:: EXTRACTED MATERIAL ::

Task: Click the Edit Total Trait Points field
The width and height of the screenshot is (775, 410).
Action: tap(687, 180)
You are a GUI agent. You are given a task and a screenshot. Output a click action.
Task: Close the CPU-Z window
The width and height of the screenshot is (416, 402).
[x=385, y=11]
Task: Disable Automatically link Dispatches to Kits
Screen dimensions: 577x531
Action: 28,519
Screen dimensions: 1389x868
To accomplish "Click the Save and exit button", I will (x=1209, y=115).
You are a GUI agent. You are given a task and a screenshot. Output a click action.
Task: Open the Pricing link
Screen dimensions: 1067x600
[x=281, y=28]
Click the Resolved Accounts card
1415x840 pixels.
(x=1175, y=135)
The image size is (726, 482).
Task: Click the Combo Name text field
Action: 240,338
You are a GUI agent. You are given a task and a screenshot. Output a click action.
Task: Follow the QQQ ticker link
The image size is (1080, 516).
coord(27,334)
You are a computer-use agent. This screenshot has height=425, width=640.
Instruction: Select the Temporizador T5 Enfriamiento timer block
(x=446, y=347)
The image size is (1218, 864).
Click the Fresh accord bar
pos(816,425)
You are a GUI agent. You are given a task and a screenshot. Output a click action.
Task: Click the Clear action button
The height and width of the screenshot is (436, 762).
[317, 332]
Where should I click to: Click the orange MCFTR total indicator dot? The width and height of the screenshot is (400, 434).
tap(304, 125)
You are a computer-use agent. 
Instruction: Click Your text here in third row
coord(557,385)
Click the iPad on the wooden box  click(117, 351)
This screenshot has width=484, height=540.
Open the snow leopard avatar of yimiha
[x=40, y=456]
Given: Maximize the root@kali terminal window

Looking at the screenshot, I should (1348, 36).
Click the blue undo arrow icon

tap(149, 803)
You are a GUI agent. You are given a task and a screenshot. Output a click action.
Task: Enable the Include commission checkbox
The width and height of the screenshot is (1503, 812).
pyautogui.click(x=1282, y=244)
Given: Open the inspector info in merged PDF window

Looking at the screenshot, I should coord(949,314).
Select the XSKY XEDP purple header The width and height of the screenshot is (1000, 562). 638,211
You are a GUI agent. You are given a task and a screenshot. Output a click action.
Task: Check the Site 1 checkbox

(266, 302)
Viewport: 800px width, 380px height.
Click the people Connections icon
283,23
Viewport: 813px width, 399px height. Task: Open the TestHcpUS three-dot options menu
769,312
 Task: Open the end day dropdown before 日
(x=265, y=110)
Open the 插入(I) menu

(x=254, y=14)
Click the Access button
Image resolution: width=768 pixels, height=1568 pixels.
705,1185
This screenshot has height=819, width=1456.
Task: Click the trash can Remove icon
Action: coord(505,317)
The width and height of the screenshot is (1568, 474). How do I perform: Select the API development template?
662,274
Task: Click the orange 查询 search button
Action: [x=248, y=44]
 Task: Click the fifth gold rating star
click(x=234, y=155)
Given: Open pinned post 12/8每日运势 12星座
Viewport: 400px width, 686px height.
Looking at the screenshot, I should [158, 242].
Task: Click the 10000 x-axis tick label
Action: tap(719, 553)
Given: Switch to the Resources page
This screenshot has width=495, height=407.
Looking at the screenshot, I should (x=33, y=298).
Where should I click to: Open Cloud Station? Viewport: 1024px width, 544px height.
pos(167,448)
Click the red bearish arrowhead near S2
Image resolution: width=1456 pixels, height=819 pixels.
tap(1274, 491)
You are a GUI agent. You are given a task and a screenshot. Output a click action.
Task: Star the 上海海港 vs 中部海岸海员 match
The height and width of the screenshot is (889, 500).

:::

Find the string "computer" in the records, then copy each line where it occurs.

You are a computer-use agent. This screenshot has height=425, width=640.
You are a computer-use agent. 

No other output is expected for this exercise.